This method takes an optional final options bag with the same options as above.

As with `encodeInto`, there is not explicit support for writing to specified offset of the target, but you can accomplish that by creating a subarray.

`Uint8Array.prototype.setFromHex` is the same except for hex.

## Streaming

There is no explicit support for streaming. However, it is [relatively straightforward to do effeciently in userland](./stream.mjs) on top of this API, with support for all the same options as the underlying functions.

## FAQ

### What variation exists among base64 implementations in standards, in other languages, and in existing JavaScript libraries?

I have a [whole page on that](./base64.md), with tables and footnotes and everything. There is relatively little room for variation, but languages and libraries manage to explore almost all of the room there is.

To summarize, base64 encoders can vary in the following ways:

- Standard or URL-safe alphabet
- Whether `=` is included in output
- Whether to add linebreaks after a certain number of characters

and decoders can vary in the following ways:

- Standard or URL-safe alphabet
- Whether `=` is required in input, and how to handle malformed padding (e.g. extra `=`)
- Whether to fail on non-zero padding bits
- Whether lines must be of a limited length
- How non-base64-alphabet characters are handled (sometimes with special handling for only a subset, like whitespace)

### What alphabets are supported?

For base64, you can specify either base64 or base64url for both the encoder and the decoder.

For hex, both lowercase and uppercase characters (including mixed within the same string) will decode successfully. Output is always lowercase.

### How are the extra padding bits handled?

If the length of your input data isn't exactly a multiple of 3 bytes, then encoding it will use either 2 or 3 base64 characters to encode the final 1 or 2 bytes. Since each base64 character is 6 bits, this means you'll be using either 12 or 18 bits to represent 8 or 16 bits, which means you have an extra 4 or 2 bits which don't encode anything.
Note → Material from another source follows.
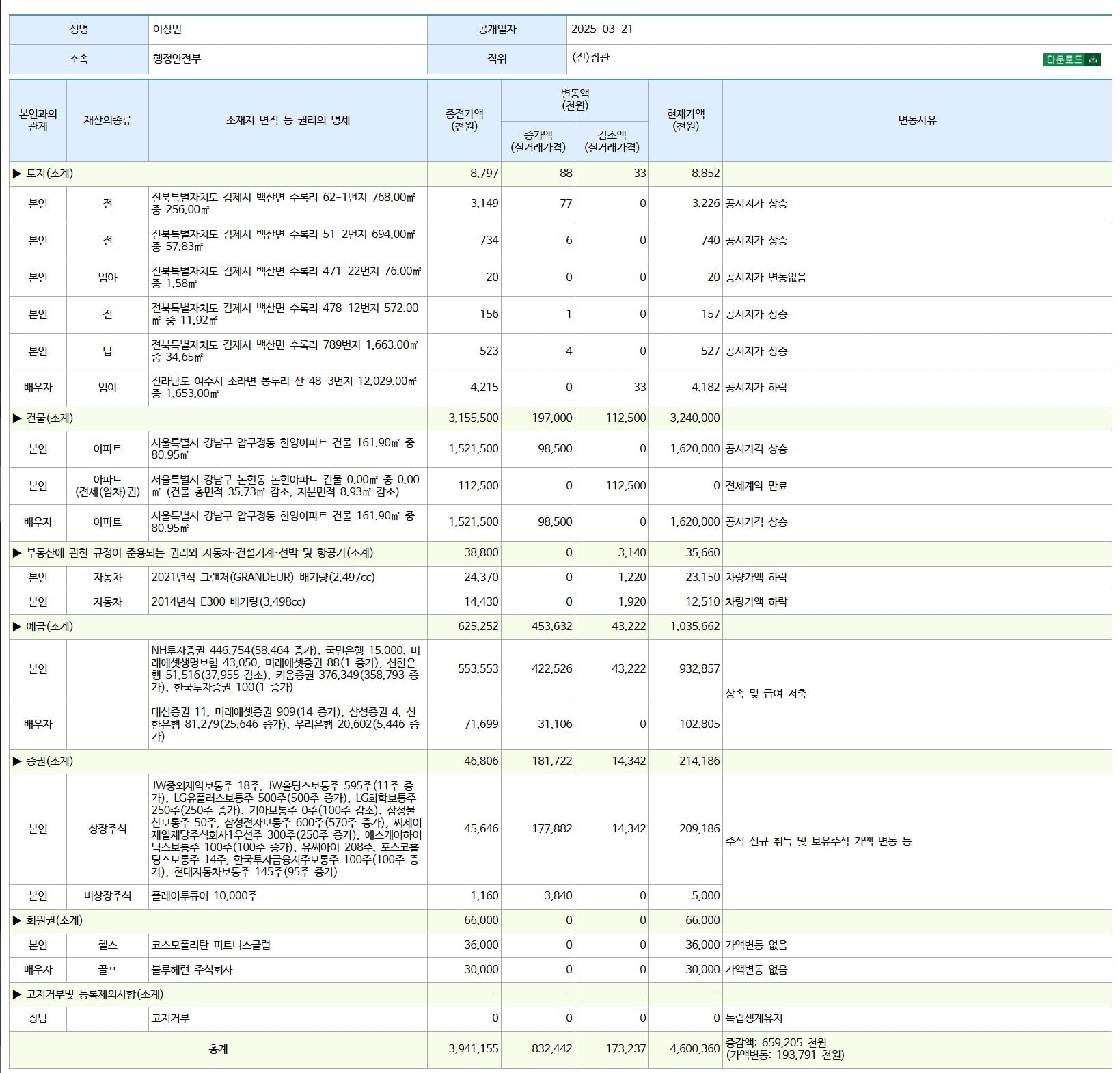Expand the 부동산에 관한 규정이 준용되는 권리 subtotal row
The image size is (1120, 1073).
pos(560,553)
Per [the RFC](https://datatracker.ietf.org/doc/html/rfc4648#section-3.5), decoders MAY reject input strings where the padding bits are non-zero. Here, non-zero padding bits are silently ignored unless `lastChunkHandling: "strict"` is specified.

### How is whitespace handled?

The encoders do not output whitespace. The hex decoder does not allow it as input. The base64 decoder allows [ASCII whitespace](https://infra.spec.whatwg.org/#ascii-whitespace) anywhere in the string.

### How are other characters handled?

The presence of any other characters causes an exception.

### Why are these synchronous?

In practice most base64'd data I encounter is on the order of hundreds of bytes (e.g. SSH keys), which can be encoded and decoded extremely quickly. It would be a shame to require Promises to deal with such data, I think, especially given that the alternatives people currently use all appear to be synchronous.

### Why just these encodings?

While other string encodings exist, none are nearly as commonly used as these two.

See issues [#7](https://github.com/tc39/proposal-arraybuffer-base64/issues/7), [#8](https://github.com/tc39/proposal-arraybuffer-base64/issues/8), and [#11](https://github.com/tc39/proposal-arraybuffer-base64/issues/11).

### Why not just use `atob` and `btoa`?

Those methods take and consume strings, rather than translating between a string and a Uint8Array.

### Why not TextEncoder?

base64 is not a text encoding format; there's no [code points](https://unicode.org/glossary/#code_point) involved. So despite fitting with the type signature of TextEncoder/TextDecoder, base64 encoding and decoding is not a conceptually appropriate thing for those APIs to do.

That's also been the consensus when it's come up [previously](https://discourse.wicg.io/t/base64-with-textencoder-textdecoder/1307/2).

### What if I just want to encode a portion of an ArrayBuffer?

Uint8Arrays can be partial views of an underlying buffer, so you can create such a view and invoke `.toBase64` on it.